The researchers say that previous attempts to increase the sensitivity of electronic skins has generally meant a corresponding increase in the number of electrodes, thereby also making them more expensive. Some smart skins also need an external power source, which means more wires. Other technologies, such as the Paper Skin, have impressive capabilities, but their lack of transparency limits their potential for use in wearables.
Made of ultra-thin plastic films, the researchers' new skin achieves a touch resolution of 1.9 mm using just four silver-nanowire electrodes and an analog localizing technique. The system also includes a component which creates electric charge through friction in a similar fashion to the University of Wisconsin-Madison's nanogenerator car.
Energy is created through the triboelectric effect, harnessing the electrical charge created when certain materials come into contact with each other, like when you run a comb through your hair. The principle has been used to generate electricity in everything from clothing to touchscreens, and means the smart skin could harvest energy from the movement of prosthetic fingers without the need for external batteries.

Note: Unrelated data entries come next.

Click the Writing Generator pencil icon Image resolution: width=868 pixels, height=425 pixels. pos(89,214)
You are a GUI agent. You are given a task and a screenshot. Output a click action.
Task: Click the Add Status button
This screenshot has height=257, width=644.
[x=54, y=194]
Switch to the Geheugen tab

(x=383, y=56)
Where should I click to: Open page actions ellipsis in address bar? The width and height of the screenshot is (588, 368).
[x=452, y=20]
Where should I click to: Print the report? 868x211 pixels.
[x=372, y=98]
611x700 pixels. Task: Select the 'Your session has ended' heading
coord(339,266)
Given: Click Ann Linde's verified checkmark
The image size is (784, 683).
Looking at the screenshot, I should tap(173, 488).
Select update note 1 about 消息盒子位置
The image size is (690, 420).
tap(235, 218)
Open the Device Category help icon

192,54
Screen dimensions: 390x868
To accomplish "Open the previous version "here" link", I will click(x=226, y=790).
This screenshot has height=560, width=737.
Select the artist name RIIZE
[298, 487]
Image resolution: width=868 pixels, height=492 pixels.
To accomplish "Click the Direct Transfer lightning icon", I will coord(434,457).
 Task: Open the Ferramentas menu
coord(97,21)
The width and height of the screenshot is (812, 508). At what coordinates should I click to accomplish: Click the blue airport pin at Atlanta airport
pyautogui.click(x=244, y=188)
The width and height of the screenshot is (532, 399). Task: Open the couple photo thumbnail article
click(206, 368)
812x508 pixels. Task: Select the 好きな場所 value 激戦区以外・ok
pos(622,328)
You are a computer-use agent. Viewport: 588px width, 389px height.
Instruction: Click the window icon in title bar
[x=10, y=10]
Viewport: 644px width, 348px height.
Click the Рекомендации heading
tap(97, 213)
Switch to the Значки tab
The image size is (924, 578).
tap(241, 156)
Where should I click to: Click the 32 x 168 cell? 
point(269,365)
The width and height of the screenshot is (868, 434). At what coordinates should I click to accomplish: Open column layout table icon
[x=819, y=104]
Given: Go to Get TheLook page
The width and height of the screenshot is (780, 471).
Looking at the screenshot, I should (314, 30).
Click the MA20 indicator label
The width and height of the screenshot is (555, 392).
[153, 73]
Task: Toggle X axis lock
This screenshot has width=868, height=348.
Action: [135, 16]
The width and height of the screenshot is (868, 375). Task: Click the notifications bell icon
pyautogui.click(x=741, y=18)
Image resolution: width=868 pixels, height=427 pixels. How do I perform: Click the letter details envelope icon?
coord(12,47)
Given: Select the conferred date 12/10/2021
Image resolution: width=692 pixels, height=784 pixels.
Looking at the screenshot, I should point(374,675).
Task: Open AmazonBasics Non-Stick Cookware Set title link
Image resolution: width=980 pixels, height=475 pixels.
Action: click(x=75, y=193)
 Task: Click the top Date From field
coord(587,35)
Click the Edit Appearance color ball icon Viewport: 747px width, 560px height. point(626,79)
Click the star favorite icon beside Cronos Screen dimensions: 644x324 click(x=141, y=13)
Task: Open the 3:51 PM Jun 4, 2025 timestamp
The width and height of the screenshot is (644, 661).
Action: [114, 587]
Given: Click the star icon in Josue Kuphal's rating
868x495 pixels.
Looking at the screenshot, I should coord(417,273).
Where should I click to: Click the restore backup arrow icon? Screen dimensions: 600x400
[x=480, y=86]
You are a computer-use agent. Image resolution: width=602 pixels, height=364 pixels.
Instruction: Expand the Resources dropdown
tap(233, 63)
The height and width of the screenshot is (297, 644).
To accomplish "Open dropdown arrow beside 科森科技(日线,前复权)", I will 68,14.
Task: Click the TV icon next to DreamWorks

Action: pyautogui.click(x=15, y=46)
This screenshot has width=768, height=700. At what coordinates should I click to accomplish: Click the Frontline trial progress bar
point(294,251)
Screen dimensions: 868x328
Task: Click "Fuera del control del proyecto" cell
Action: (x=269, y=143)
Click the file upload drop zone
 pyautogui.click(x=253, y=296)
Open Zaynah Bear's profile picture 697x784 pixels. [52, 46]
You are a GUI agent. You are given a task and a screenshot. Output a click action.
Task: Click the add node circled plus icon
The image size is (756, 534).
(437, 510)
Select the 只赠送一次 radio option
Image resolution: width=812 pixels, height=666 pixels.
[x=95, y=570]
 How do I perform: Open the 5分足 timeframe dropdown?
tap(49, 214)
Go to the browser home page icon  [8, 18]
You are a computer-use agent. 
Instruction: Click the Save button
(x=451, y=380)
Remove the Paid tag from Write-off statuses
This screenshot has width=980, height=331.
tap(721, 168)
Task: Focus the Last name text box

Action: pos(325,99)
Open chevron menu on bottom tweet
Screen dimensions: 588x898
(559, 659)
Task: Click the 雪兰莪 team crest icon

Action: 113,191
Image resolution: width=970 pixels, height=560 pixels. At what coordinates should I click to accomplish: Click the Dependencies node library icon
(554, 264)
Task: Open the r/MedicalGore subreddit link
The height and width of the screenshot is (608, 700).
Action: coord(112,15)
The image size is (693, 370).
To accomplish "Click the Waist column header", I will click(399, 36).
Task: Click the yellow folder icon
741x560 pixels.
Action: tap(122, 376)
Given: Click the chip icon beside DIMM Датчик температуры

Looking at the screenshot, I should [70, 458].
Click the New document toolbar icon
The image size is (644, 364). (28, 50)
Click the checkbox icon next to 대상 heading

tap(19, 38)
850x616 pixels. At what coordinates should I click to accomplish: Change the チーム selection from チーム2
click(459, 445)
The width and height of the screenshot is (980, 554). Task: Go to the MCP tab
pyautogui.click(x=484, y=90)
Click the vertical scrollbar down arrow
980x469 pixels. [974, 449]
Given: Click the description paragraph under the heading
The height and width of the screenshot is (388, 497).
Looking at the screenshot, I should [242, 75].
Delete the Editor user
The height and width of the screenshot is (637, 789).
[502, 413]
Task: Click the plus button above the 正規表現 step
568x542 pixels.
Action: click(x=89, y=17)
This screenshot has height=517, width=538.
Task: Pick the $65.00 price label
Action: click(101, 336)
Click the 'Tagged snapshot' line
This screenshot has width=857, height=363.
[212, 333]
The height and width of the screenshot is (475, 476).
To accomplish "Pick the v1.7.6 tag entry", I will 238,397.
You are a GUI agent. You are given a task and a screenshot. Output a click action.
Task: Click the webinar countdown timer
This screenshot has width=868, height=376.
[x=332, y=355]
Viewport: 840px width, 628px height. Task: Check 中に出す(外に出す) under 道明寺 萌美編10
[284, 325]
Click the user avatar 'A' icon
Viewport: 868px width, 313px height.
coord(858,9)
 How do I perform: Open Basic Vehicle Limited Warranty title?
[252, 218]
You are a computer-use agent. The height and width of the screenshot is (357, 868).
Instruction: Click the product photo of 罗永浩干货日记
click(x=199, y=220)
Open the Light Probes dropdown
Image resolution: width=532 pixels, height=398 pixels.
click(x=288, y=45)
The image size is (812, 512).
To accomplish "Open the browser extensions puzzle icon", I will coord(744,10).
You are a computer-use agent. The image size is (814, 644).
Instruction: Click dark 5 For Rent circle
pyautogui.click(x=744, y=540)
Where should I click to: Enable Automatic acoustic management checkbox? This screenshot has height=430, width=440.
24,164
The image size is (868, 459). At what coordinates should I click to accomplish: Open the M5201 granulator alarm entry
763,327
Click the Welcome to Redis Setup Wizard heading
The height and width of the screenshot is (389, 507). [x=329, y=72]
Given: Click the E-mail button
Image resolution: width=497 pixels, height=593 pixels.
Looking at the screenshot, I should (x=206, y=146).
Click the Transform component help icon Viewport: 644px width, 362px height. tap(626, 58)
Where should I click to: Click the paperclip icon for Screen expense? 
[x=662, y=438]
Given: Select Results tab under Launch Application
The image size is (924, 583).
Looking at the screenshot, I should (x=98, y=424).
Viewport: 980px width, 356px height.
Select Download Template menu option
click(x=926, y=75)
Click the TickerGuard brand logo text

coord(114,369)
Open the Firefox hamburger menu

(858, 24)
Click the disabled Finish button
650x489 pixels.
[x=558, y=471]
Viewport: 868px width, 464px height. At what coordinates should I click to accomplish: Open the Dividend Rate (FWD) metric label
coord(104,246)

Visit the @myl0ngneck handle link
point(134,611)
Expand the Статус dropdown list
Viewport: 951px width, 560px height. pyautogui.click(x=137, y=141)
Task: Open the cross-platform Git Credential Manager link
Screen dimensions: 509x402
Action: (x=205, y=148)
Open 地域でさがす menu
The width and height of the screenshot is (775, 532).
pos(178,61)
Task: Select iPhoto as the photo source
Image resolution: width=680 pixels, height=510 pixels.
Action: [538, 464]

The new smart skin's creators say it's sensitive enough to pinpoint the location and force of an interaction, and can even detect a bee flying toward or away from the surface. It is also electrically stable, with the smart skin subjected to over 30,000 cycles and maintaining the same level of output.
Ultimately, the team suggests their technology could move us a step closer to offering robots and prosthetics with a sense of touch at a reasonable price.